3. Check your monthly statements.
This is the one piece of advice that everyone is giving to vets affected by the data leak, and it’s not very useful.  An ID thief who happens upon a set of data like this VA data dates of birth, names, and Social Security nmbers is very unlikely to drain your bank account or run up charges on your credit card. It would take a lot of work to find that information and connect it to your Social Security number. 

Rather, this thief would set about creating new accounts instead.  He or she would just use the data to fill out credit card applications, get cell phones, or obtain other new credit.  So checking your existing monthly statements, while always a good idea, isn’t much help in this case. The only way to pick up that new account kind of fraud is by regularly checking your credit report.

4.   Regularly check your credit report.
Every American is entitled to one free copy of their credit report every year at AnnualCreditReport.com. That’s three peeks altogether, since you can get one copy each from all three bureaus. So one great strategy is to spread those three out every four months. Since the reports largely overlap, that’s a great way to see if there’s any new accounts on there that don’t belong.

Four months is still a little too infrequent if you think your personal information has been stolen.  But there are other ways to get a free credit report to augment this protection. Many state legislatures give their residents a separate right to see their credit report, and you can get another three free credit reports that way.  The procedure varies from state to state, but it usually involves a simple letter.  Now you’re up to 6 reports each year.

And if you file a fraud alert on your credit reports after this incident, you’ll get three free reports that way. Now you are up to nine.

Also, so many consumers have been victims of other data breaches that many have been given a free trial for credit monitoring services, which give consumers even more frequent looks at their credit.  By all means, consumers should take advantage of those offers. The three credit bureaus also sell this service direct to consumers for about $10 a month. I don’t believe consumers should have to pay to see their own reports, but if you are very concerned, it’s a good way to buy peace of mind.

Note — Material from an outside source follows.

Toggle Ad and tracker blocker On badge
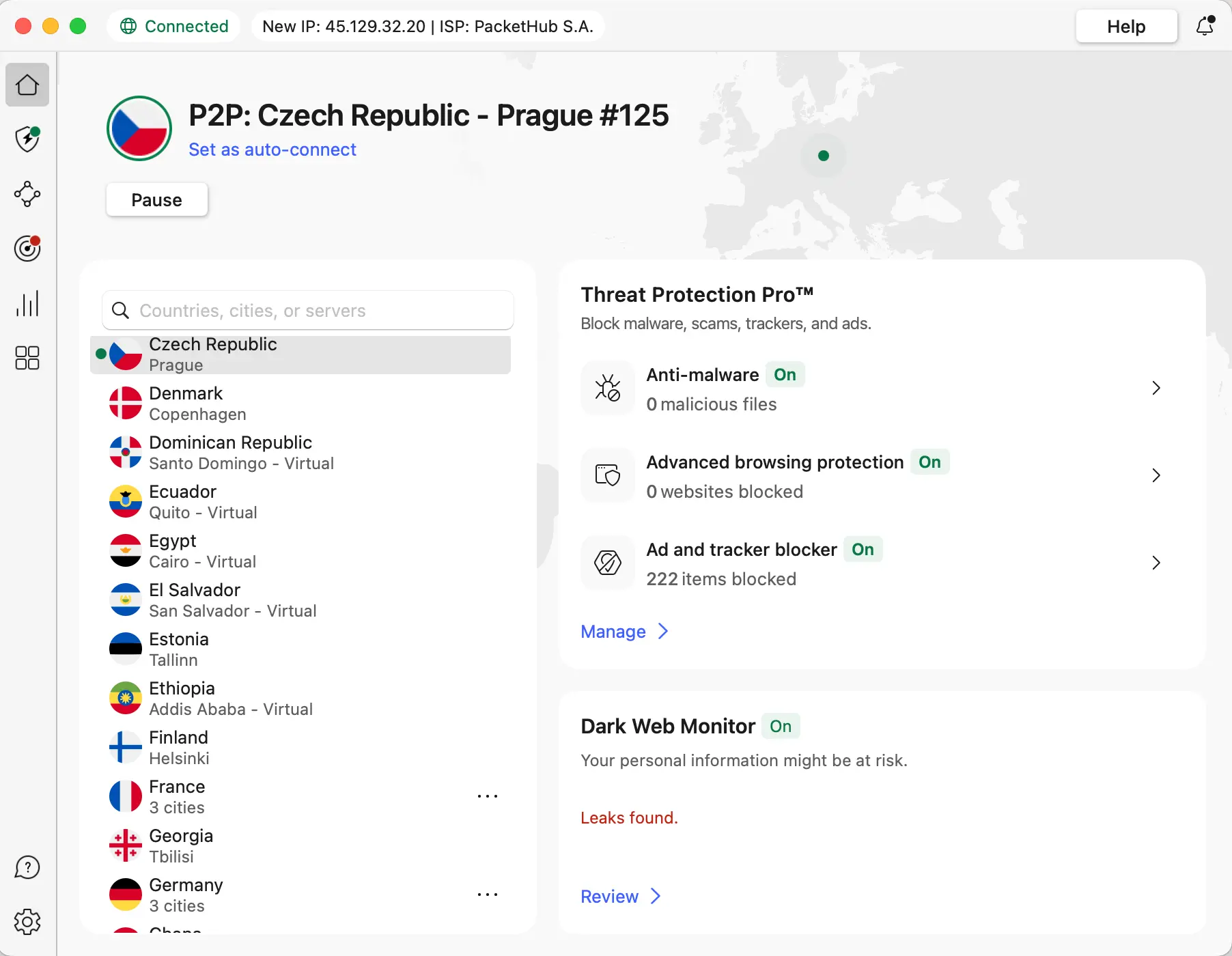The width and height of the screenshot is (1232, 956). (x=863, y=549)
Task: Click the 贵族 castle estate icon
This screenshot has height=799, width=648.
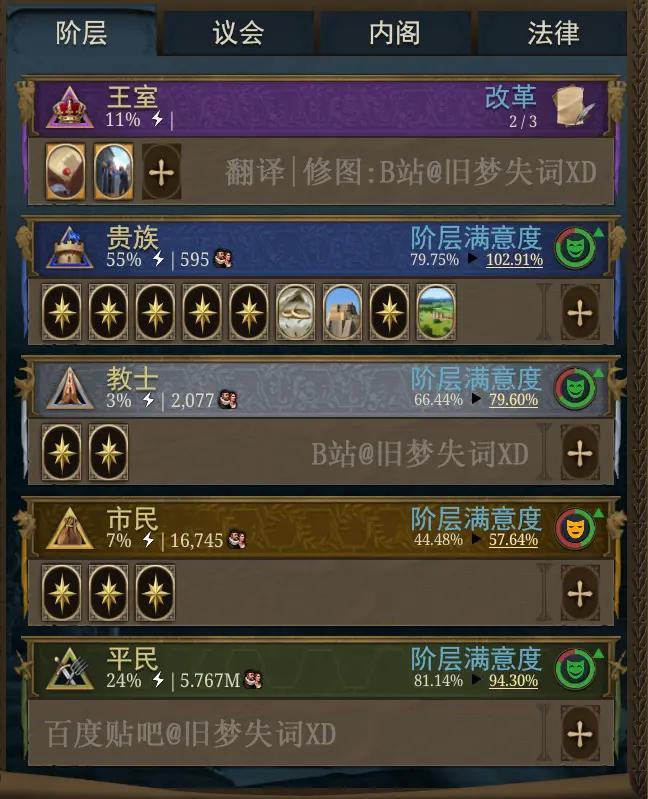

As always, there is a caveat: Not every form of identity theft is revealed on credit reports. Social Security number-only ID theft, often utilized by illegal immigrants, will not show up on a credit report. Still, looking at the report is the single best way to discover ID theft and stop the bleeding. 

5. Don’t fall for it      
And finally, don’t pay for other unnecessary services like ID theft insurance or credit restoration.  No one should be profiting off of your lost data, and I’ve yet to find any pay ID theft prevention service or insurnace product that genuinely helps people.  Free help is always available at The Identity Theft Resource Center IDTHeftCEnter.org, a non-profit with a hotline staffed largely by volunteers.  Ask their advice before paying for any other service.